You can see all of downtown Nashville from St. Cloud Hill. It is the tallest of seven hills that ring downtown and offers a unique perspective of the city. Looking south, you can see for miles. Keeping watch over the city and its surrounding area is exactly why the Union Army built Fort Negley atop it, the largest fort built during the Civil War.
St. Cloud Hill offers a spectacular view of beautiful Nashville, but I can’t help but wonder, if Jesus stood on St. Cloud Hill would He see beyond the classical and contemporary architecture and weep for the lost souls walking Nashville’s bustling streets?

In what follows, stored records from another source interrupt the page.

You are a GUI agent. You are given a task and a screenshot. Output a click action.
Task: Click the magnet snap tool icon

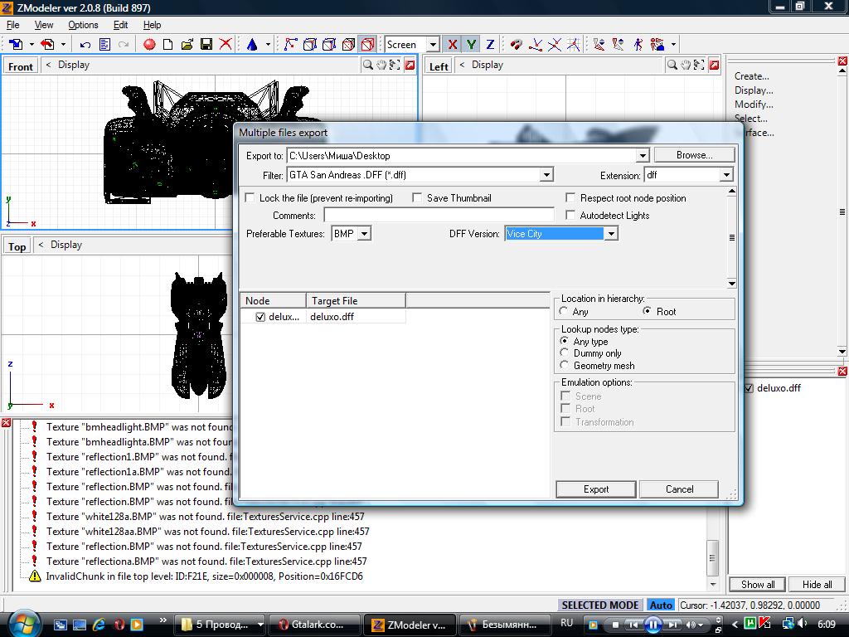[x=516, y=44]
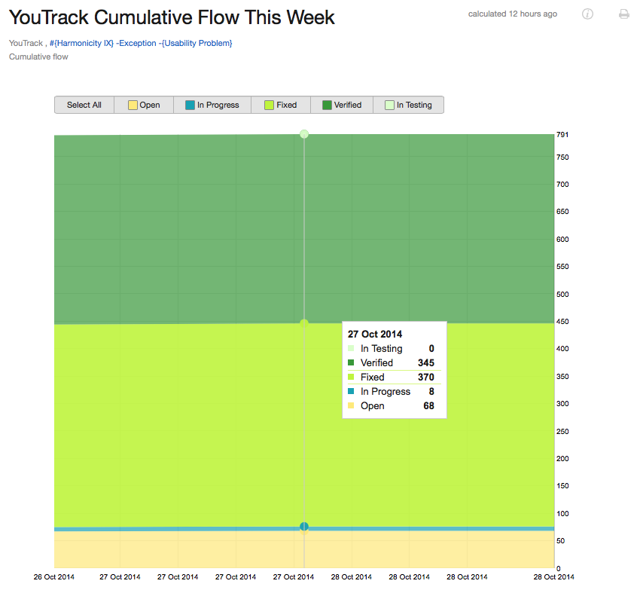640x590 pixels.
Task: Toggle the Fixed series legend button
Action: tap(281, 105)
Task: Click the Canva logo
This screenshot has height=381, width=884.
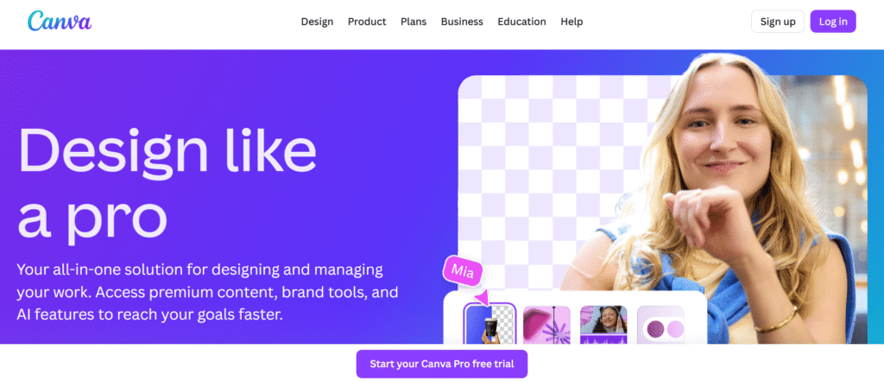Action: 60,22
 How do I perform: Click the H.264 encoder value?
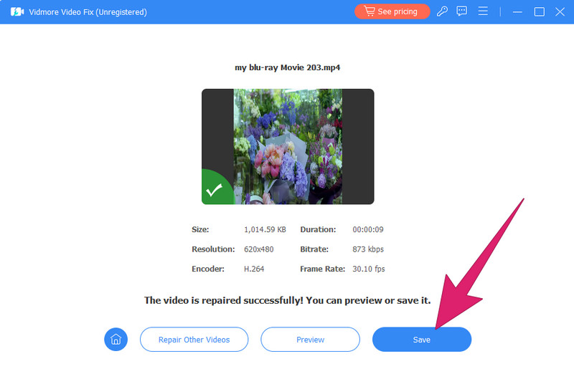tap(255, 269)
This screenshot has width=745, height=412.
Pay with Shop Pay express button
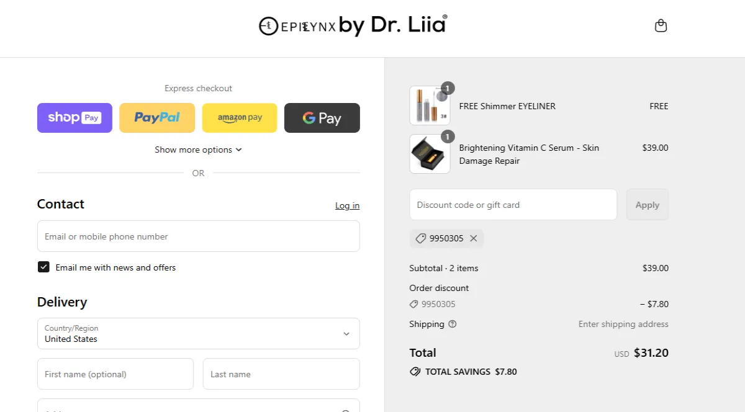(x=75, y=118)
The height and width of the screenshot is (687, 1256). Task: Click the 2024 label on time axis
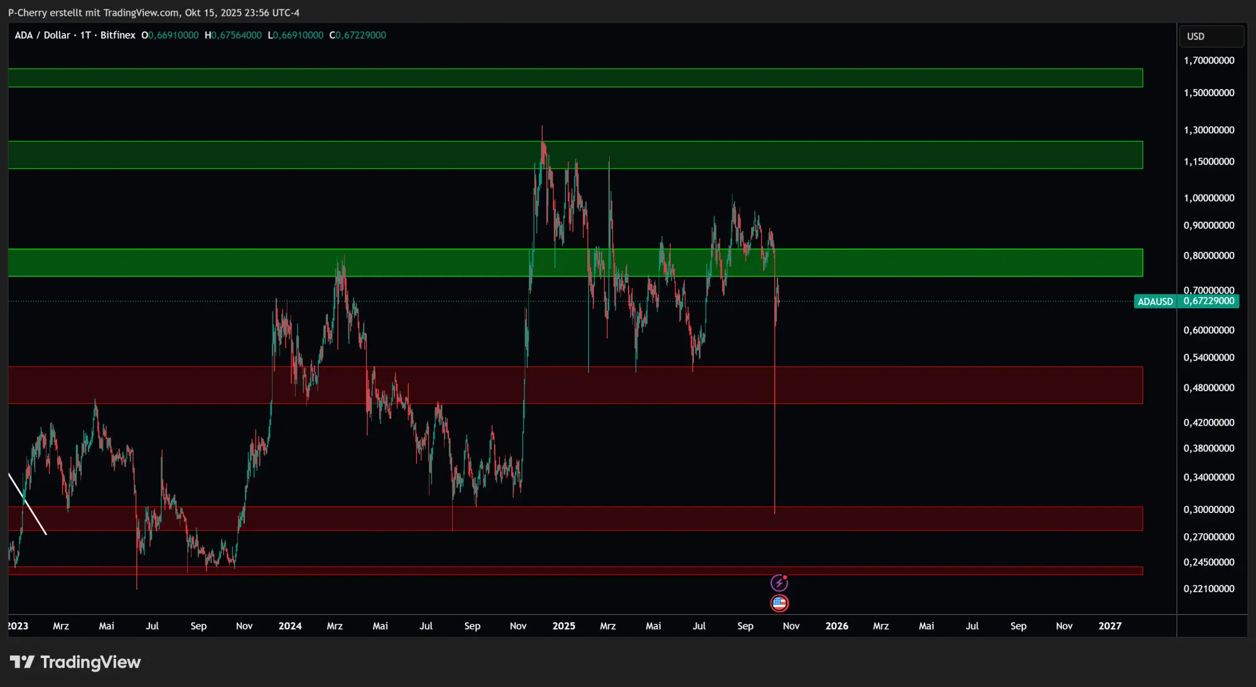coord(290,626)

I believe He would. I believe He does.
But Nashville is not the only city I believe Jesus weeps for. I believe He weeps for Memphis, and Knoxville, and Chattanooga, and Atlanta, and Chicago, and St. Louis, and New York, and every other city of 100,000 or more people where 83 percent of North America’s population now lives.
Think about Jesus coming over the Mount of Olives, located just across a ravine from the walled city of Jerusalem. We read in Luke 29 that people came out to sing His praises as He approached the city for the last time. He looked up and saw the prized city of His Father and knew the worship would soon turn to rejection, scorn, and crucifixion. He wept, not because of His impending death on the cross, but for the people missing their opportunity for salvation because of their rejection of Him as their Savior.

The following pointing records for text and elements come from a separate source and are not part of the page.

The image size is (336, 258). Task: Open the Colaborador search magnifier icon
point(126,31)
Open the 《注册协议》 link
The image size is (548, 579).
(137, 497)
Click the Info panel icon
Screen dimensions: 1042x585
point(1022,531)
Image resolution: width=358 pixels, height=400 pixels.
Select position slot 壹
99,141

It begs the question: Do we look over our cities — regardless of size — and weep for lost souls knowing they are missing their opportunity for salvation because they don’t know Jesus as Savior? We should not only weep, but we should do something.
As Southern Baptists, we have the North American Mission Board (NAMB) helping us as a denomination focus on the strategic need to take the gospel to America’s population centers. It’s where we must go if we consider ourselves an evangelistic people.

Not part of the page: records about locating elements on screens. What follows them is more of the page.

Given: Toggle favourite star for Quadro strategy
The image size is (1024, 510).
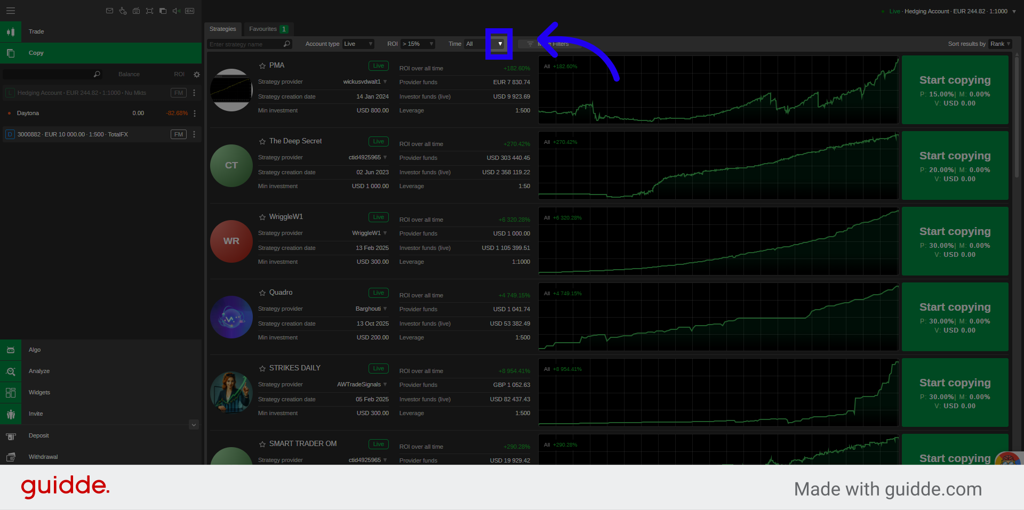Looking at the screenshot, I should tap(262, 293).
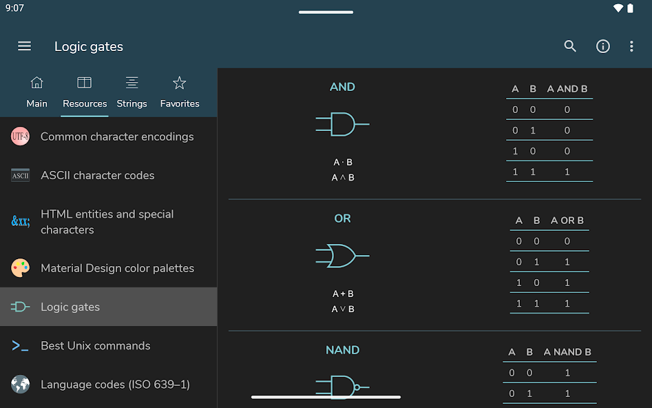Click the Best Unix commands terminal icon
652x408 pixels.
click(x=20, y=345)
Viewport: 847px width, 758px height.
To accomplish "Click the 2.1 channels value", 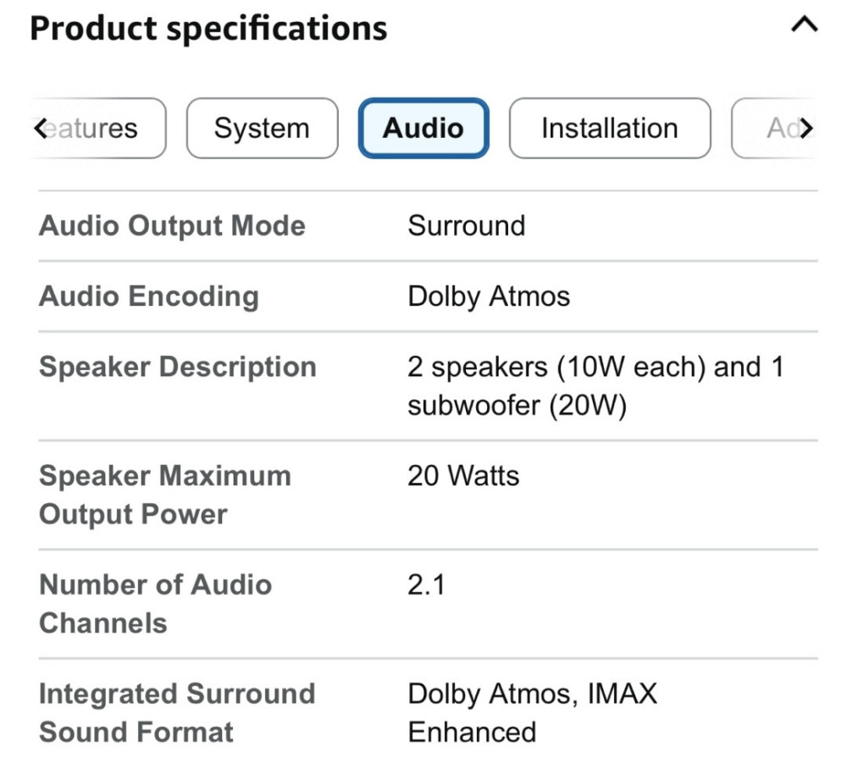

Let’s face it, the number of people in America identifying themselves as Christians is in a free-fall decline. Within the Southern Baptist Convention alone, we’ve lost significant ground in the church-to-population ratio since 1900. Then it was one church for every 3,800 people. Now it’s one for every 6,200 people. We are not keeping up with population growth and Southern Baptists lose about 1,000 churches each year, many of which simply close their doors and die. This reality shatters the illusion that we have too many churches already. Fact is we need more — lots more.
NAMB has set a goal of 15,000 new churches planted from 2012 to 2022 and of course that means church-planting missionaries to lead them. Many pastors will need to be bivocational or self-funded because NAMB can’t fund that many, but the Annie Armstrong Easter Offering is used directly to pay these missionaries and help fund their ministries.
NAMB’s president, Kevin Ezell, explains that NAMB’s focus is on cities with 100,000 or more. Kevin and I both left the pastorate around the same time to assume our current responsibilities. I think highly of Kevin’s leadership and friendship. He has brought focus to our North American church-planting effort. NAMB’s focus may be large cities, but it simultaneously continues strong support of church planting well beyond the cities (such as in rural areas like Appalachia), investing $41 million across America last year alone. Most of that went to church planting. Rest assured, NAMB is putting your offering to kingdom-building use.
I’d encourage you to personally give to the Annie Armstrong Easter Offering and I’d also encourage your church to designate ongoing giving to the Cooperative Program, which also supports evangelism and church planting in Tennessee and beyond. Both enable each of us to individually and collectively maximize our financial investment in advancing the light of the gospel into America’s darkest spiritual places.
Yes, let’s weep for the spiritually lost in our cities and beyond … and then let’s get to work doing something about it.